Раж разразился холодным смехом, показывая на бывшего друга:

– Я знаю, что надо делать, друзья! Сохраняйте спокойствие – я сам с ним справлюсь. Сам выкормил его – и сам прострелю ему башку, если это понадобится. А ты не теряй разума, слышишь? У меня ведь тоже есть нервы, ты не выйдешь отсюда, даю голову на отсечение!

Брих повернулся к двери и протянул руку к скобе. Два, три шага! Его охватил озноб, но он не поддался.

Поднялось смятение.

Все похватали свои чемоданы и рюкзаки, готовясь сломя голову бежать в лес. Слышно было, как Калоус бешено расталкивает Ханса, сует ему в руку банкноты; Борис незаметно приблизился к брату, Калоусова зажимает рот сыну, он отбивается, лягаясь. Лазецкий ринулся к двери, заслонил ее широкой спиной и раскинул руки, словно требуя, чтобы его распяли.

– Не теряйте голову, ради бога! Тихо! Не шумите, друзья! – По лицу его стекали струйки пота…

– Стой! – прозвучал резкий окрик. Все замерли.

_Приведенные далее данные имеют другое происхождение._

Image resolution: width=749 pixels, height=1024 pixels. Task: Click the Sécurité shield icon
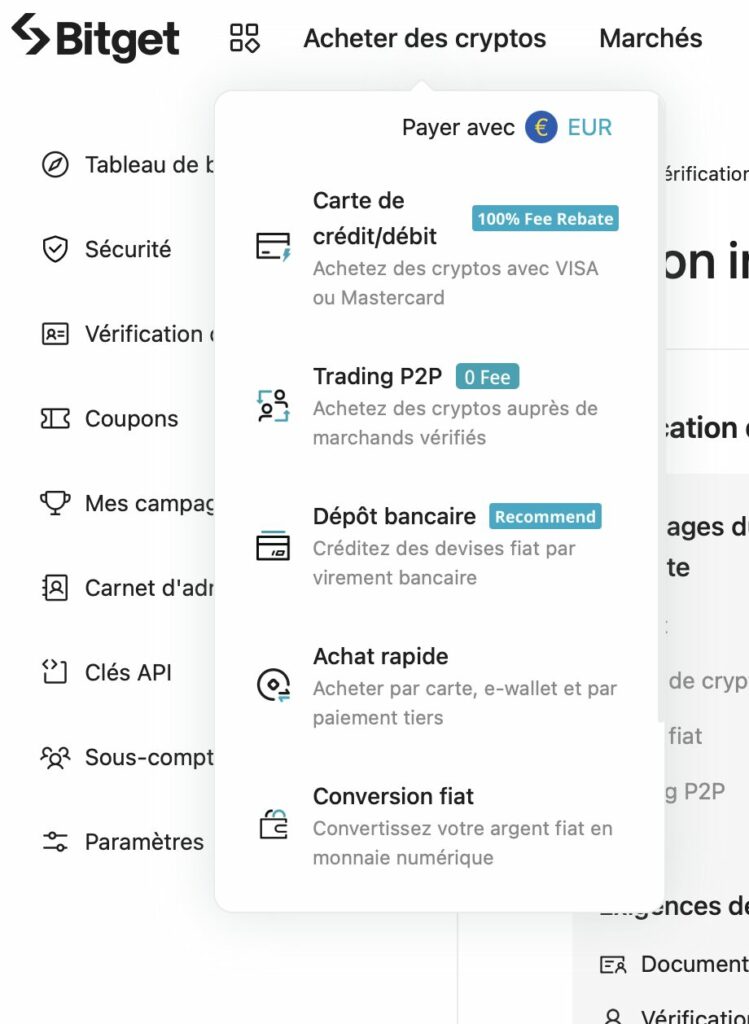(x=53, y=249)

Брих почувствовал, как страх сдавил ему горло и душа дрогнула от гневной печали.

– Ни шагу дальше – предупреждаю! – сказал Раж. – Ты меня знаешь!

Он шагнул к Бриху, опустил руку в карман и вынул револьвер. Это произвело впечатление. Лица окаменели от страха, любовница Тайхмана заткнула уши и закрыла глаза. Калоус тупо таращился на револьвер, раскрыв рот. Маркуп приподнялся, наклонившись вперед, словно приготовился к прыжку.

– Где Ирена? – оглянулся Брих. И не нашел ее. – Где она?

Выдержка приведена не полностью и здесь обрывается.